Mujer zapatista is inspired by the ongoing struggle of the autochthonous
American Indians in Chiapas and elsewhere in southern Mexico, who have formed
the Ejército Zapatista de Liberación Nacional (EZLN) in support
of their quest for social justice. The image depicts a woman member of the
Zapatistas, masked in the customary EZLN fashion so that her identity will
not be revealed. The meaning of the assertion ¡Presente! extends, on
the one hand, to the militant actions of the Mexican peasants to deliver themselves
from their condition of marginalization and near invisibility, and, on the
other, to the artist's function to bear witness to and esthetically frame
that militancy.
Malaquías Montoya was born in Albuquerque, New Mexico in 1938 and currently
resides in northern California.

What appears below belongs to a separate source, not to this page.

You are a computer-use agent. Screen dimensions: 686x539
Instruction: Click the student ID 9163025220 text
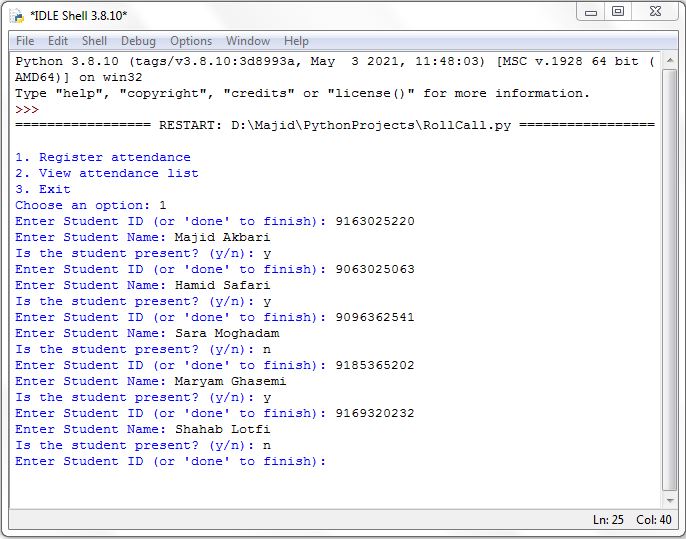374,221
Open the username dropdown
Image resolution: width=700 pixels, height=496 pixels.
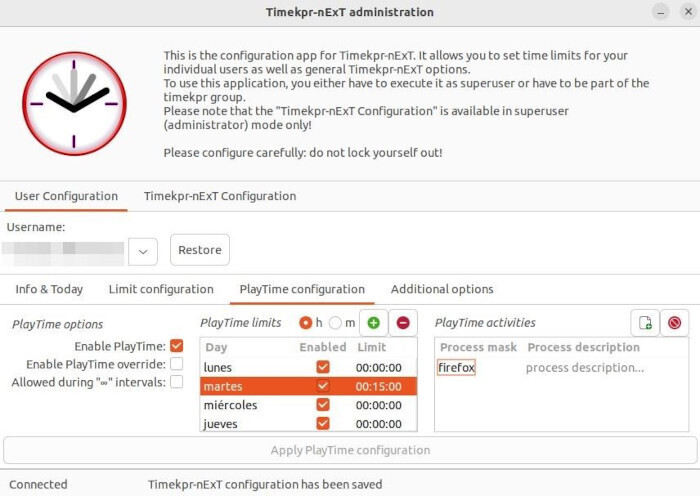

His work has been exhibited at or collected
by the San Francisco Art Institute; Crocker Art Museum, Sacramento; Wight
Art Gallery, UCLA; The Mexican Museum, San Francisco; the Guadalupe Cultural
Arts Center, San Antonio; the Neuen Gesellschaft fur Bildende Kunst (NGBK),
Berlin; and the Instituto de Investigaciones Estéticas, Mexico City.
He was the first Chicano commissioned to paint a mural in Mexico.